問14:個人型確定拠出年金(iDeCo)への加入と掛金の拠出限度額に関する次の記述のうち、最も適切なものはどれか。

  • 1:国民年金の第1号被保険者がiDeCoに拠出できる掛金の限度額は月額68,000円であり、国民年金基金の掛金または付加保険料を納付している場合は、その額を控除した額となる。
  • 2:企業型確定拠出年金等の企業年金の加入者や公務員は、iDeCoに加入することができない。
  • 3:国民年金の第3号被保険者は、iDeCoに加入することができない。
【第14問:正解と解説】

正解:1

iDeCoの拠出限度額は国民年金の被保険者区分などにより異なり、第1号被保険者は月額68,000円(国民年金基金の掛金・付加保険料を控除)である。企業年金加入者・公務員(月額20,000円)や第3号被保険者(月額23,000円)も加入できる。したがって1が最も適切である。

・1
適切。第1号被保険者の拠出限度額は月額68,000円であり、国民年金基金の掛金または付加保険料を納付している場合はその額を控除した額となる。

・2
不適切。企業型DC・DB等の加入者や公務員等もiDeCoに加入でき、拠出限度額は月額20,000円(企業の掛金等との合計55,000円の範囲内)である。

・3
不適切。第3号被保険者もiDeCoに加入でき、拠出限度額は月額23,000円である。

間違いやすい点
「企業年金がある人・公務員・専業主婦(夫)はiDeCoに入れない」という誤解が典型である。
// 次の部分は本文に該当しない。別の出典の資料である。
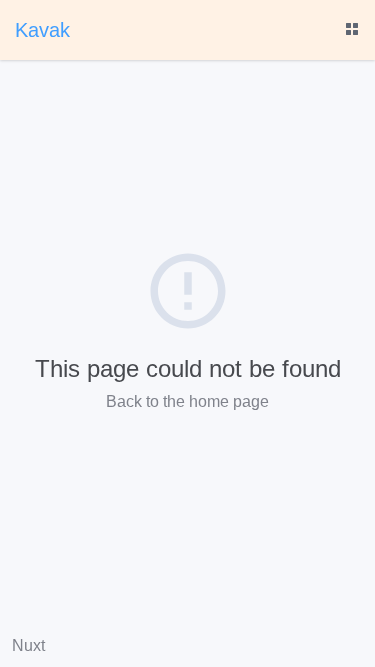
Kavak (42, 30)
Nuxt (28, 645)
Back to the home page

いずれも加入可能であり、異なるのは区分ごとの拠出限度額(68,000円/23,000円/20,000円)である。


重要度:A 論点:私的年金・退職準備制度

問15:小規模企業共済制度および中小企業退職金共済制度(中退共)の掛金に関する次の記述のうち、最も適切なものはどれか。

  • 1:小規模企業共済の掛金月額の上限は、30,000円である。
  • 2:小規模企業共済の掛金月額は、10,000円単位でのみ設定することができる。
  • 3:中退共の通常の掛金月額は、5,000円から30,000円までの16種類の中から選択する。
【第15問:正解と解説】

正解:3

小規模企業共済の掛金月額は1,000円から70,000円までの範囲内で500円単位で設定でき、中退共の通常の掛金月額は5,000円から30,000円までの16種類から選択する。中退共を正しく述べた3が最も適切である。

・1
不適切。小規模企業共済の掛金月額の上限は70,000円である。30,000円は中退共の通常掛金の上限であり、混同に注意する。

・2
不適切。小規模企業共済の掛金月額は1,000円から70,000円までの範囲内で500円単位で設定できる。

・3
適切。中退共の通常の掛金月額は5,000円から30,000円までの16種類から選択する。なお、短時間労働者には2,000円・3,000円・4,000円の特例掛金がある。

間違いやすい点
70,000円(小規模企業共済の上限)と30,000円(中退共の通常掛金の上限)の入替えが典型の誤りである。「経営者向けの小規模企業共済は上限が大きい」と対象者とセットで覚えるとよい。